The manipulation of lighting sets the stage for drama. Entering the gallery’s largest space to view Texts (Waiting for—) for Nothing; Samuel Beckett, in play our immersion in darkness demands one’s eyes’ adjustment to decode the frieze of white neon text that wraps around the room where wall and ceiling meet.

The positive ‘white cube’ gallery is reversed into a negative ‘black’ cube. Kosuth culls excerpts from two texts from Beckett, Waiting for Godot and Texts for Nothing – presenting them in white neon that has been ‘canceled’ by dipping each letter and punctuation mark in black paint which reduces legibility depending on your position in the seemingly cavernous space. Kosuth has lured us into a ‘Plato’s Cave’ of manufactured night where the words of the ‘dead end kid’ of the stage are beheld in pinpoint celestial grandeur. On the wall to the right a box holds a reproduction of Casper David Friedrich’s Two Men Contemplating the Moon (1819), which inspired Beckett to write Godot. The artist exerts a wry form of control over this romantic favorite by both its colorless reduction in scale and by its display in a structure equally conducive to the reading of menus on the sidewalk. Kosuth has engineered an unexpectedly ecclesiastic space for the gallery; his discrete treatment of the neon letters risks visual obscurity, blackened neon in a dark room, to produce a Johnsian environment between language and the conditions of its presentation. Waiting around for Godot results in ‘nothing’ but more language.

From the Australian Centre for Contemporary Art:

On this occasion Kosuth will present a new body of work titled ‘(Waiting for—) Texts for Nothing,’ Samuel Beckett, in play based on a play on Samuel Beckett writings, with particular focus on ‘Waiting for Godot’ and ‘Texts for Nothing’. The installation works runs throughout the perimeter of the main gallery space and is fabricated in blacked out warm white neon installed in a matte black space.

Beckett’s project as an artist was in one important way parallel to that of Kosuth: both practices manifest a concern with meaning. Beckett approaches the question of meaning from the absence of meaning rather than, as Kosuth does, from questions concerned with the production of meaning. Beckett for Kosuth reflects some of the origins of his own practice. There can’t be much doubt as to how this work has come about and its reverberation in Kosuth’s intentions.

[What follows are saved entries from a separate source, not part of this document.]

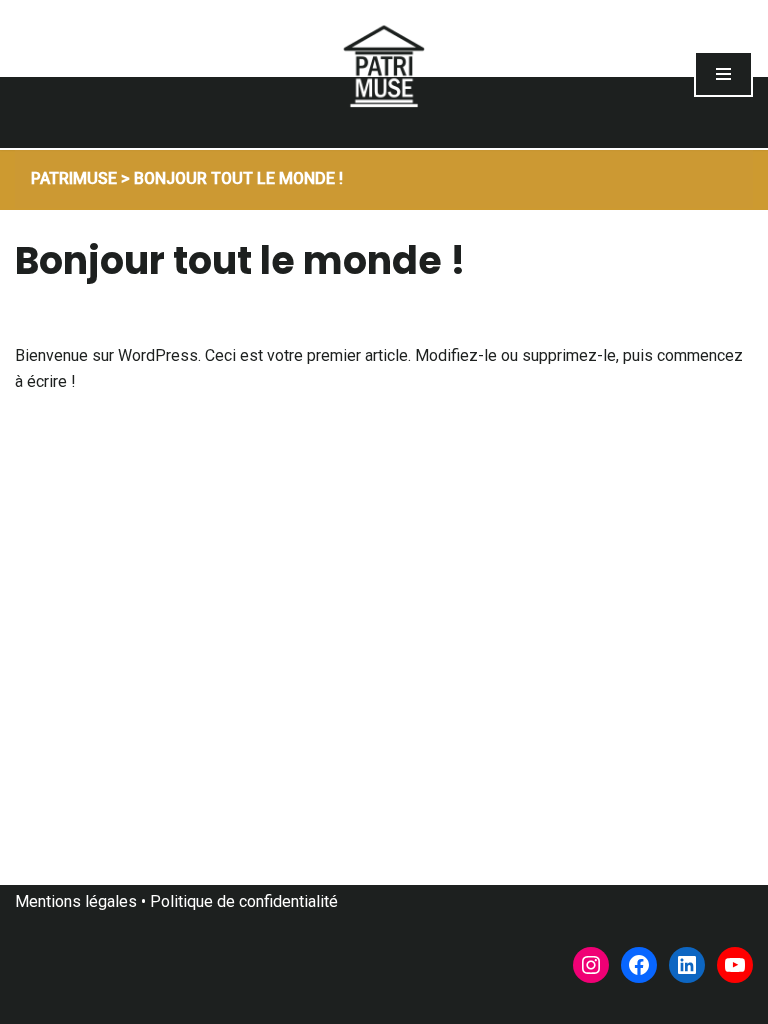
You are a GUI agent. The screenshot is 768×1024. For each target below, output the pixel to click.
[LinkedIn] (687, 965)
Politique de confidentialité (244, 901)
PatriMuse (74, 178)
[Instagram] (591, 965)
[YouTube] (735, 965)
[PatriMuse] (384, 74)
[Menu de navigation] (723, 74)
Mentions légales (76, 901)
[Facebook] (639, 965)
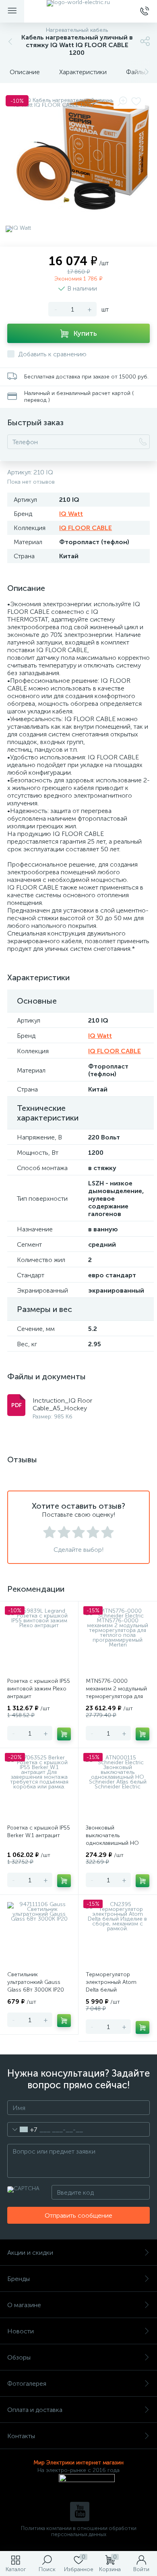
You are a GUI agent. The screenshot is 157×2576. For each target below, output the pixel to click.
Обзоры (19, 2357)
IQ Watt (71, 514)
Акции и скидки (30, 2252)
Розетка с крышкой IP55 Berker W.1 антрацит (38, 1831)
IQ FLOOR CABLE (85, 528)
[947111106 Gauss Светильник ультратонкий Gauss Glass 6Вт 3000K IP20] (39, 1934)
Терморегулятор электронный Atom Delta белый (111, 1982)
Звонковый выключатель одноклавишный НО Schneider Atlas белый (114, 1839)
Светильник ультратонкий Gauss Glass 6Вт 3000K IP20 (35, 1982)
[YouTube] (79, 2511)
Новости (20, 2331)
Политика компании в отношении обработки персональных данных (78, 2531)
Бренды (18, 2279)
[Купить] (64, 1734)
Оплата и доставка (34, 2410)
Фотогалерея (26, 2383)
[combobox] (22, 2129)
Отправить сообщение (78, 2215)
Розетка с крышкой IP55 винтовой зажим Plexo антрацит (38, 1689)
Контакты (21, 2436)
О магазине (24, 2305)
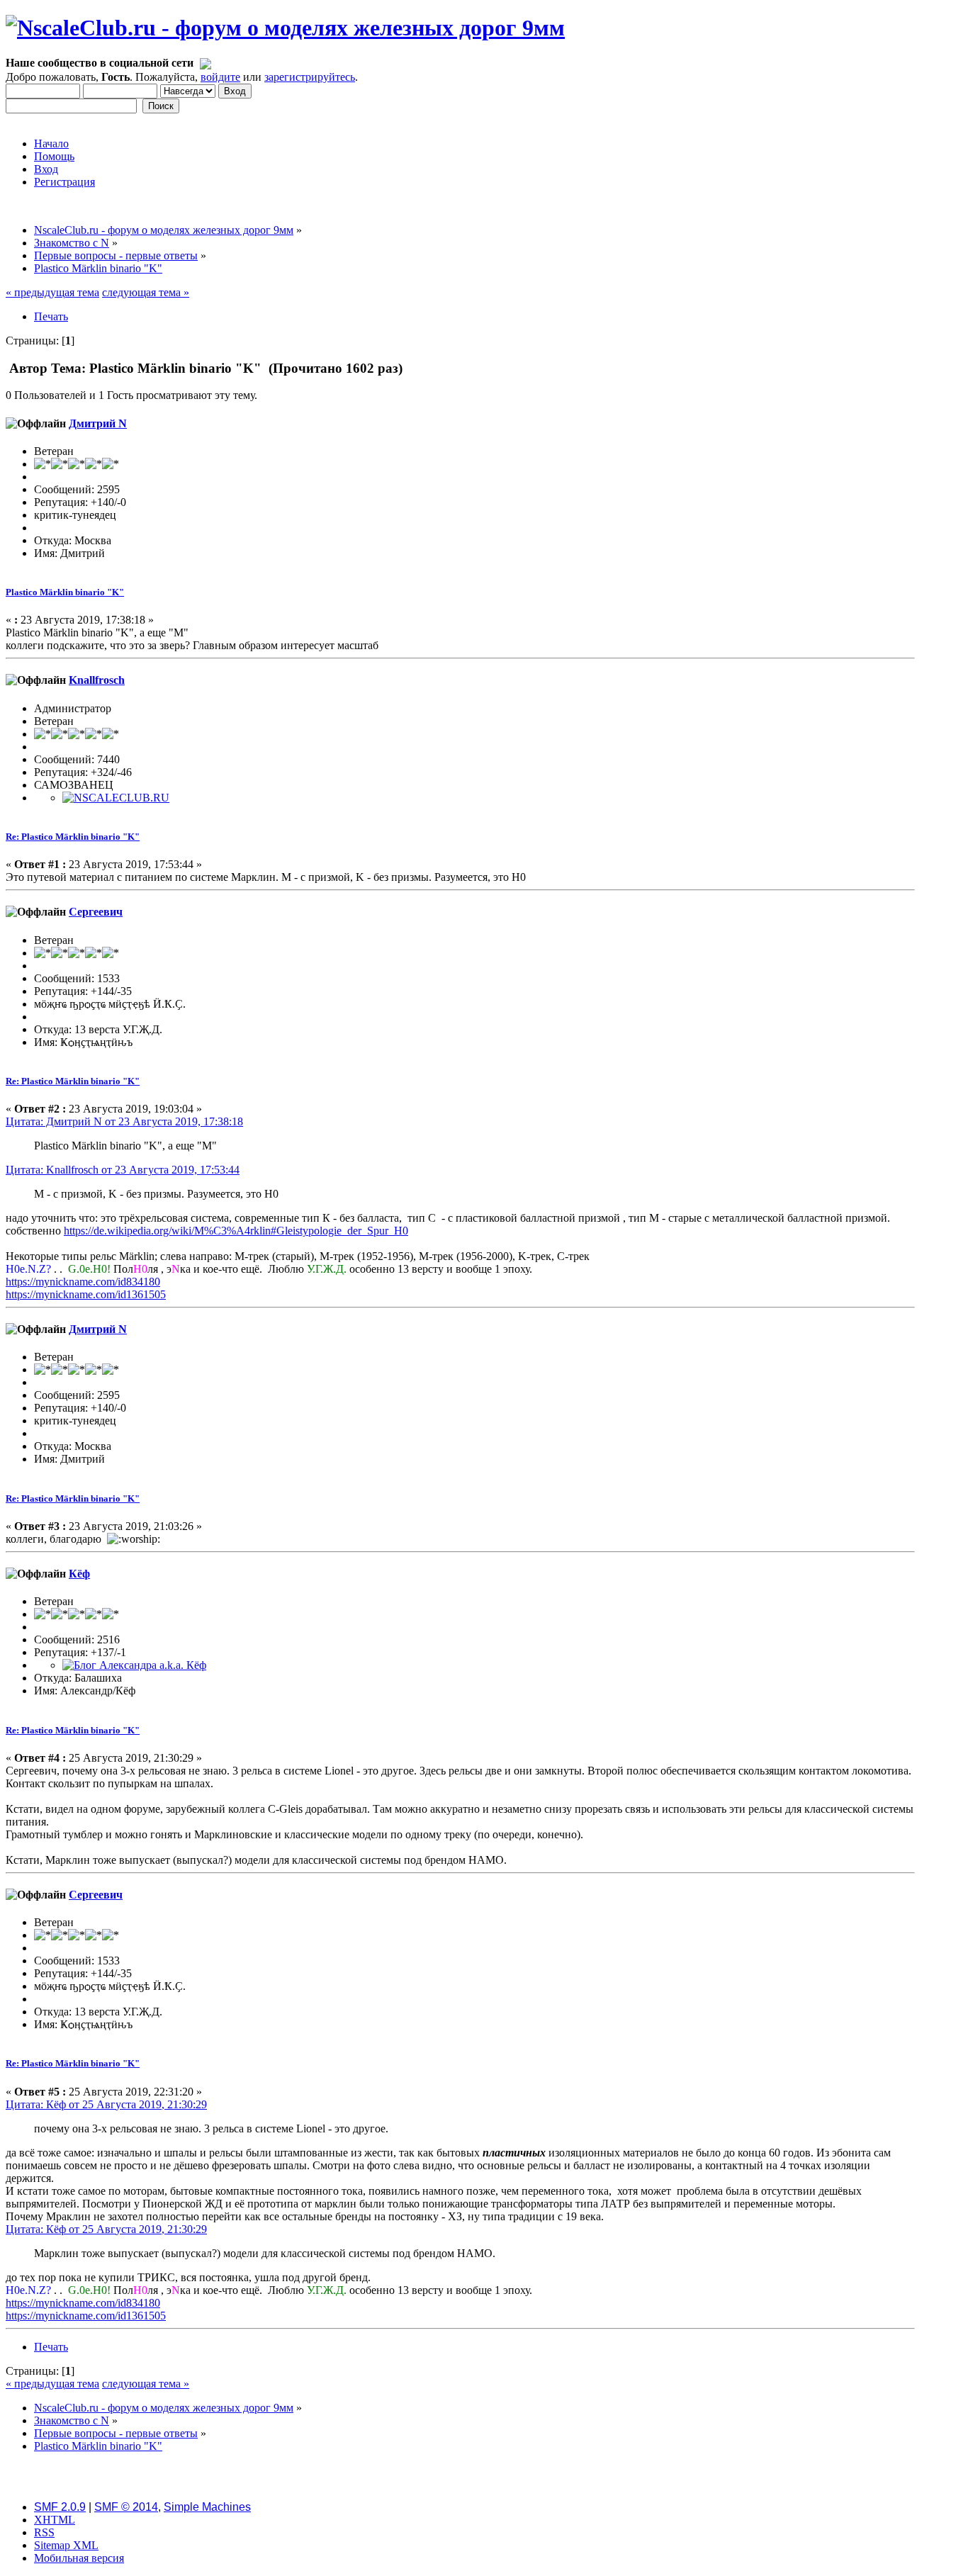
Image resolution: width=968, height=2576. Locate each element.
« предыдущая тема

The present exhibition will also include three historic installation works. Beginning with the artist’s first gallery exhibition held in Los Angeles in 1969 and titled ‘Nothing,’ showing his seminal dictionary definition works, as well as ‘Zero & Not’, an installation from Kosuth’s 1980’s series of installation works comprised of wall papered rooms based on the writing of Sigmund Freud, and a neon installation work based on James Joyce’s Ulysses, from 1998, exhibited on the ceiling of the Royal Hiberian Academy in Dublin in occasion of James Joyce Bloomsday Anniversary exhibition in 2004.